[BEGIN Listing]
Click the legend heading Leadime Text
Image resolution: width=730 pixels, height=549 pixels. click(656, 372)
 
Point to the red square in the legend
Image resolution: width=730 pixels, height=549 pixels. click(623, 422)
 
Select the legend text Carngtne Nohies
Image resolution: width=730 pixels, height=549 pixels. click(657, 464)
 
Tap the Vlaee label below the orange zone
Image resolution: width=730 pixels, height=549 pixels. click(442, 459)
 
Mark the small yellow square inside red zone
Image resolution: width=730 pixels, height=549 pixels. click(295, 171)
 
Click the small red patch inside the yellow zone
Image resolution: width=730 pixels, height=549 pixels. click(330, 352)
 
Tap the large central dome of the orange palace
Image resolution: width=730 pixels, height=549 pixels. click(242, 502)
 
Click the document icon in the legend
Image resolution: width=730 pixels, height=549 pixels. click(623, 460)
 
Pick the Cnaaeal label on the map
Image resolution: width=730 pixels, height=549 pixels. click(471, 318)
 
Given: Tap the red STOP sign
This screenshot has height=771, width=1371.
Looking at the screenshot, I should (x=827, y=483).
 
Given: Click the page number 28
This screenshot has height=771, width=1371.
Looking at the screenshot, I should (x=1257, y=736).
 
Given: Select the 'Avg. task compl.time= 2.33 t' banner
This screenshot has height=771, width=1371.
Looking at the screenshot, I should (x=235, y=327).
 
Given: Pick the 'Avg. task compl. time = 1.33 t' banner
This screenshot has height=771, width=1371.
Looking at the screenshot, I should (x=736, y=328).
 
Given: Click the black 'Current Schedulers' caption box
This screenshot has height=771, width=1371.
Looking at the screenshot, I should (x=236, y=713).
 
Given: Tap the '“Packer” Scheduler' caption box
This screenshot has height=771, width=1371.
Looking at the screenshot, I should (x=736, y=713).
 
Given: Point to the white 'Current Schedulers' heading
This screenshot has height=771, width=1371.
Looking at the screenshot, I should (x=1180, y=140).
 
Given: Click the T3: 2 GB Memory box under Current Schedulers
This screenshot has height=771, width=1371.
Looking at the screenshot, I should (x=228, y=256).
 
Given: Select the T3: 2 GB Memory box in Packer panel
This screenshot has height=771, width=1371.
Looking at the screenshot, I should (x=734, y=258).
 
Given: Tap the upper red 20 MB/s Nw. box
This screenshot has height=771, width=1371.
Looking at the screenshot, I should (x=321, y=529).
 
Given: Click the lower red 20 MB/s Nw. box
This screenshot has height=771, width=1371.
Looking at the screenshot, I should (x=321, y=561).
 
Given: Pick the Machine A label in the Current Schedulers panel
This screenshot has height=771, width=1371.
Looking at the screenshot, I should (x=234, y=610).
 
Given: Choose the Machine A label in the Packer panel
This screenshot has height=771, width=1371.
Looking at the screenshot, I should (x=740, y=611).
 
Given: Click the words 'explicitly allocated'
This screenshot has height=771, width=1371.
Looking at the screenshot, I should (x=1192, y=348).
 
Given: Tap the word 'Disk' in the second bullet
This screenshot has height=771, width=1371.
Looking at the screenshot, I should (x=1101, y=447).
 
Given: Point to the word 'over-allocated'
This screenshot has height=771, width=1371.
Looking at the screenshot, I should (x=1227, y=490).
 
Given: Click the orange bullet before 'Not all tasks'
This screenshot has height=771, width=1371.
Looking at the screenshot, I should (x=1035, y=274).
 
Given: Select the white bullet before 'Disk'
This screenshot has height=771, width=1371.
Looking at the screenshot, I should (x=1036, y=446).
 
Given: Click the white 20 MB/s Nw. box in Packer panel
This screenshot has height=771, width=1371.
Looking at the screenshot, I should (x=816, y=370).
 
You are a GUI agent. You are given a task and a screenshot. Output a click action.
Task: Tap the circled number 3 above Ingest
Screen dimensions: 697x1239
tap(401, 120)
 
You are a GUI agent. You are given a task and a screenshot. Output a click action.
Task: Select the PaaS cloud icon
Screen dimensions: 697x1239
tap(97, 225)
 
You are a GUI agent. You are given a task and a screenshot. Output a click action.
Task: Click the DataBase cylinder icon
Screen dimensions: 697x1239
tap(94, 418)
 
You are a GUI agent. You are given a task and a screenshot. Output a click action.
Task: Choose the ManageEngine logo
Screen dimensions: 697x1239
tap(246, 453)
[END Listing]
Objective
Turn every entry above into a single numbered list, giving each non-blank line its own number and leaving out the blank lines.

The reply
1. Click the legend heading Leadime Text
2. Image resolution: width=730 pixels, height=549 pixels. click(656, 372)
3. Point to the red square in the legend
4. Image resolution: width=730 pixels, height=549 pixels. click(623, 422)
5. Select the legend text Carngtne Nohies
6. Image resolution: width=730 pixels, height=549 pixels. click(657, 464)
7. Tap the Vlaee label below the orange zone
8. Image resolution: width=730 pixels, height=549 pixels. click(442, 459)
9. Mark the small yellow square inside red zone
10. Image resolution: width=730 pixels, height=549 pixels. click(295, 171)
11. Click the small red patch inside the yellow zone
12. Image resolution: width=730 pixels, height=549 pixels. click(330, 352)
13. Tap the large central dome of the orange palace
14. Image resolution: width=730 pixels, height=549 pixels. click(242, 502)
15. Click the document icon in the legend
16. Image resolution: width=730 pixels, height=549 pixels. click(623, 460)
17. Pick the Cnaaeal label on the map
18. Image resolution: width=730 pixels, height=549 pixels. click(471, 318)
19. Given: Tap the red STOP sign
20. This screenshot has height=771, width=1371.
21. Looking at the screenshot, I should (x=827, y=483).
22. Given: Click the page number 28
23. This screenshot has height=771, width=1371.
24. Looking at the screenshot, I should (x=1257, y=736).
25. Given: Select the 'Avg. task compl.time= 2.33 t' banner
26. This screenshot has height=771, width=1371.
27. Looking at the screenshot, I should (x=235, y=327).
28. Given: Pick the 'Avg. task compl. time = 1.33 t' banner
29. This screenshot has height=771, width=1371.
30. Looking at the screenshot, I should (x=736, y=328).
31. Given: Click the black 'Current Schedulers' caption box
32. This screenshot has height=771, width=1371.
33. Looking at the screenshot, I should (x=236, y=713).
34. Given: Tap the '“Packer” Scheduler' caption box
35. This screenshot has height=771, width=1371.
36. Looking at the screenshot, I should (x=736, y=713).
37. Given: Point to the white 'Current Schedulers' heading
38. This screenshot has height=771, width=1371.
39. Looking at the screenshot, I should (x=1180, y=140).
40. Given: Click the T3: 2 GB Memory box under Current Schedulers
41. This screenshot has height=771, width=1371.
42. Looking at the screenshot, I should (x=228, y=256).
43. Given: Select the T3: 2 GB Memory box in Packer panel
44. This screenshot has height=771, width=1371.
45. Looking at the screenshot, I should (x=734, y=258).
46. Given: Tap the upper red 20 MB/s Nw. box
47. This screenshot has height=771, width=1371.
48. Looking at the screenshot, I should (x=321, y=529).
49. Given: Click the lower red 20 MB/s Nw. box
50. This screenshot has height=771, width=1371.
51. Looking at the screenshot, I should (x=321, y=561).
52. Given: Pick the Machine A label in the Current Schedulers panel
53. This screenshot has height=771, width=1371.
54. Looking at the screenshot, I should (x=234, y=610).
55. Given: Choose the Machine A label in the Packer panel
56. This screenshot has height=771, width=1371.
57. Looking at the screenshot, I should (x=740, y=611).
58. Given: Click the words 'explicitly allocated'
59. This screenshot has height=771, width=1371.
60. Looking at the screenshot, I should (x=1192, y=348).
61. Given: Tap the word 'Disk' in the second bullet
62. This screenshot has height=771, width=1371.
63. Looking at the screenshot, I should (x=1101, y=447).
64. Given: Point to the word 'over-allocated'
65. This screenshot has height=771, width=1371.
66. Looking at the screenshot, I should (x=1227, y=490).
67. Given: Click the orange bullet before 'Not all tasks'
68. This screenshot has height=771, width=1371.
69. Looking at the screenshot, I should (x=1035, y=274).
70. Given: Select the white bullet before 'Disk'
71. This screenshot has height=771, width=1371.
72. Looking at the screenshot, I should (x=1036, y=446).
73. Given: Click the white 20 MB/s Nw. box in Packer panel
74. This screenshot has height=771, width=1371.
75. Looking at the screenshot, I should (x=816, y=370).
76. You are a GUI agent. You are given a task and a screenshot. Output a click action.
77. Task: Tap the circled number 3 above Ingest
78. Screen dimensions: 697x1239
79. tap(401, 120)
80. You are a GUI agent. You are given a task and a screenshot. Output a click action.
81. Task: Select the PaaS cloud icon
82. Screen dimensions: 697x1239
83. tap(97, 225)
84. You are a GUI agent. You are given a task and a screenshot. Output a click action.
85. Task: Click the DataBase cylinder icon
86. Screen dimensions: 697x1239
87. tap(94, 418)
88. You are a GUI agent. You are given a task and a screenshot. Output a click action.
89. Task: Choose the ManageEngine logo
90. Screen dimensions: 697x1239
91. tap(246, 453)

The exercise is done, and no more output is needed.